> [ACTION ITEM]
A word-for-word transcript of the closing lines is required: from the one with "You are a computer-use agent. The" through the final line of the data.

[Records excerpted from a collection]
#####
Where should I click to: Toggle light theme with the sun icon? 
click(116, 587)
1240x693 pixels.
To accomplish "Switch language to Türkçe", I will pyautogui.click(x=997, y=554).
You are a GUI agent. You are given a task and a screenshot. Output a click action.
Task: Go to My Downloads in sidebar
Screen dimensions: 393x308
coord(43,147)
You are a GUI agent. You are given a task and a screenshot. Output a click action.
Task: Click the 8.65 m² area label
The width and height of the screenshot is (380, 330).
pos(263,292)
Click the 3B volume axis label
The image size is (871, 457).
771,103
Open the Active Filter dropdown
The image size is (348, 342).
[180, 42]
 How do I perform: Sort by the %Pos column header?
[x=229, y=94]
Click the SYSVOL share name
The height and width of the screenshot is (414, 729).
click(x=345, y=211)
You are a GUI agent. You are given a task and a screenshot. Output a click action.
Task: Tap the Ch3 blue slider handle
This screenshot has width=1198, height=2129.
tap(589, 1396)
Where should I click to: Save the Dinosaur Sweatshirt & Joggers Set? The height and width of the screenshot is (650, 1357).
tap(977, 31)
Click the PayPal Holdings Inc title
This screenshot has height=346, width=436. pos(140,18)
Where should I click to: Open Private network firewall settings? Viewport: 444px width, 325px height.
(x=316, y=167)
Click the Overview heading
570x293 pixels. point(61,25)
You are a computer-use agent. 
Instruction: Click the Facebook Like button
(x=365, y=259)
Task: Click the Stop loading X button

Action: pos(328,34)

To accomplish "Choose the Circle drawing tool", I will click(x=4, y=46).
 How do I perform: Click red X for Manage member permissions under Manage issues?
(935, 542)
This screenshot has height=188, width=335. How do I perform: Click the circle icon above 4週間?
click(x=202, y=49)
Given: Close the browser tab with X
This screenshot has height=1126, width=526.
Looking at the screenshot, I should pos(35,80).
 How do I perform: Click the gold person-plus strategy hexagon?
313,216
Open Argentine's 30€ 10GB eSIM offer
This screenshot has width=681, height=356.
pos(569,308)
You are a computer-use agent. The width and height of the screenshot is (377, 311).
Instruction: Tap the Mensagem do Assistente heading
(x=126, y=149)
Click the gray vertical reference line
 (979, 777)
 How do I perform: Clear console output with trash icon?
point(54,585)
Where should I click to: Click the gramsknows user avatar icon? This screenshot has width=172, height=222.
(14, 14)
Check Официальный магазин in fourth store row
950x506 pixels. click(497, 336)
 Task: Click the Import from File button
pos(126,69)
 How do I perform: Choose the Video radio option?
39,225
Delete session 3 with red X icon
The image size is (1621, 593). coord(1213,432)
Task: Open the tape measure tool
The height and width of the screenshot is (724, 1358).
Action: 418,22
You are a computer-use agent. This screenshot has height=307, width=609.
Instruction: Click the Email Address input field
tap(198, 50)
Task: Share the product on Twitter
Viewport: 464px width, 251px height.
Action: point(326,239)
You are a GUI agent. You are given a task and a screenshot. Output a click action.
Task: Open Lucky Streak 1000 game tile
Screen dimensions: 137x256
#####
> [TASK ANSWER]
You are a computer-use agent. The width and height of the screenshot is (377, 311).
Instruction: Tap the Mensagem do Assistente heading
(x=126, y=149)
Click the gray vertical reference line
 (979, 777)
 How do I perform: Clear console output with trash icon?
point(54,585)
Where should I click to: Click the gramsknows user avatar icon? This screenshot has width=172, height=222.
(14, 14)
Check Официальный магазин in fourth store row
950x506 pixels. click(497, 336)
 Task: Click the Import from File button
pos(126,69)
 How do I perform: Choose the Video radio option?
39,225
Delete session 3 with red X icon
The image size is (1621, 593). coord(1213,432)
Task: Open the tape measure tool
The height and width of the screenshot is (724, 1358).
Action: 418,22
You are a computer-use agent. This screenshot has height=307, width=609.
Instruction: Click the Email Address input field
tap(198, 50)
Task: Share the product on Twitter
Viewport: 464px width, 251px height.
Action: point(326,239)
You are a GUI agent. You are given a task and a screenshot. Output a click action.
Task: Open Lucky Streak 1000 game tile
Screen dimensions: 137x256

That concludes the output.